Mr Robinson and the majority of his Democratic Unionist ministers are resigning amid an Assembly crisis in the wake of a murder linked to the IRA.
The DUP leader had warned that his ministers would quit if the Assembly was not adjourned or the British Government did not suspend the institutions.
The DUP step will not bring an immediate collapse of the Assembly institutions with executive departments still functioning under the temporary arrangements but the Executive will not meet.
The DUP wanted all Assembly business suspended to allow crisis talks to take place about the political consequences of the murder of Kevin McGuigan.
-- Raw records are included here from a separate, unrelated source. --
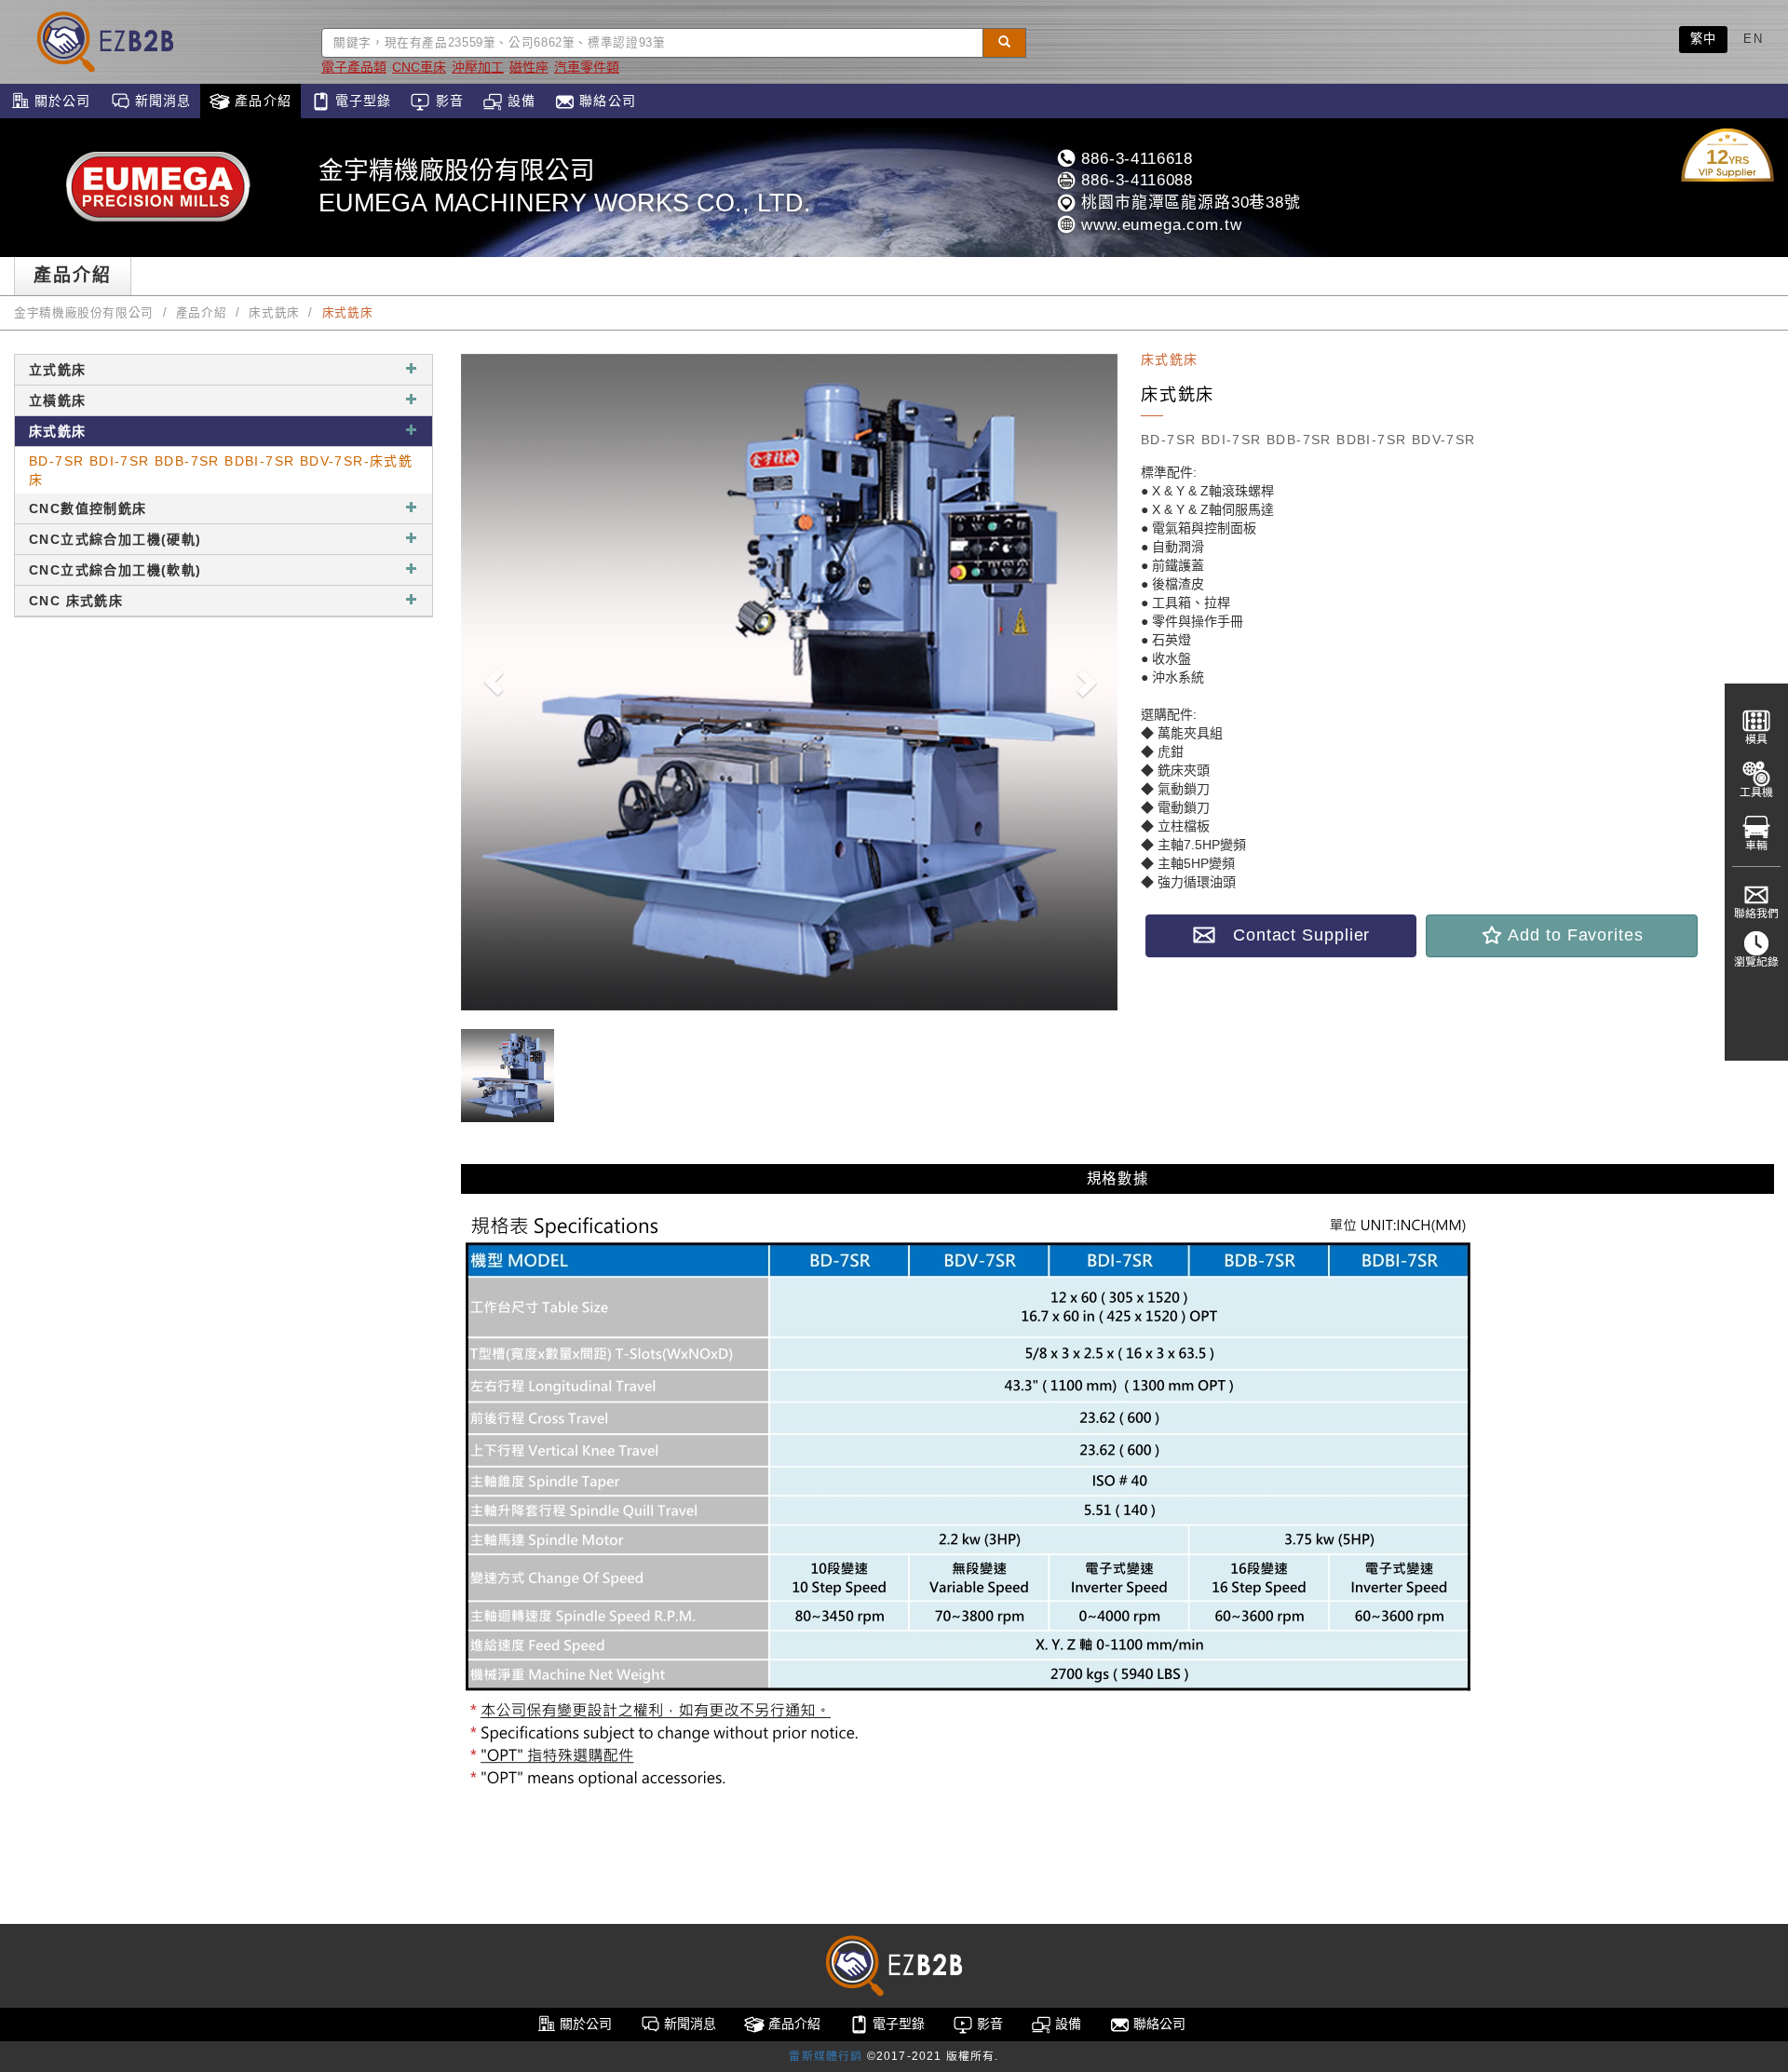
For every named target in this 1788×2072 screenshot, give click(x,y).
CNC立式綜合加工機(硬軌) (115, 539)
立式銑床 (58, 369)
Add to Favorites (1573, 935)
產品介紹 (260, 100)
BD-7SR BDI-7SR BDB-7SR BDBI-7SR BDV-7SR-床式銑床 (221, 470)
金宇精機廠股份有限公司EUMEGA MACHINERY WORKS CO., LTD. (564, 186)
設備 (519, 100)
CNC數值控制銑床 (88, 508)
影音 (446, 100)
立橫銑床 (58, 400)
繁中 (1703, 39)
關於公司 (60, 100)
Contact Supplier (1292, 935)
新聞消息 (161, 100)
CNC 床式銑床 (76, 600)
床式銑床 (274, 312)
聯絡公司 (605, 100)
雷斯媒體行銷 (825, 2056)
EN (1753, 39)
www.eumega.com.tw (1158, 225)
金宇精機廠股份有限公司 (84, 312)
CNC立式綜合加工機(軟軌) (115, 569)
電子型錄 (361, 100)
Mr Robinson's announcement came after Sinn Fein, the SDLP and the Ulster Unionists voted against a DUP proposal to adjourn the Assembly.
He issued his ultimatum on Wednesday after the arrest of three senior republicans, including Sinn Fein's northern chairman Bobby Storey, over the fatal shooting of former IRA man Mr McGuigan. The men remain in custody.
Police have said current members of the IRA were involved in last month's shooting of Mr McGuigan in a suspected revenge attack for the murder of former IRA commander Gerard "Jock" Davison in Belfast three months earlier.
The revelations about the IRA have heaped pressure on Sinn Fein to explain why the supposedly defunct paramilitary organisation is still in existence.
Mrs Foster, a Fermanagh and South Tyrone MLA, is the current finance minister and she will also continue in that role.
Mr Robinson said: "In light of the decision by republicans, nationalists and the UUP to continue with business as usual in the Assembly, I am therefore standing aside as First Minister and other DUP ministers will resign with immediate effect with the exception of Arlene Foster.
"I have asked Arlene to remain in post as Finance Minister and acting First Minister to ensure that nationalists and republicans are not able to take financial and other decisions that may be detrimental to Northern Ireland."
Northern Ireland Secretary Theresa Villiers said she would not be suspending the devolved institutions and called on the local parties to come together.
She said the DUP resignations would mean the functioning of the Executive became much more difficult.
"It is a sign of a complete breakdown in working relationships within the Executive."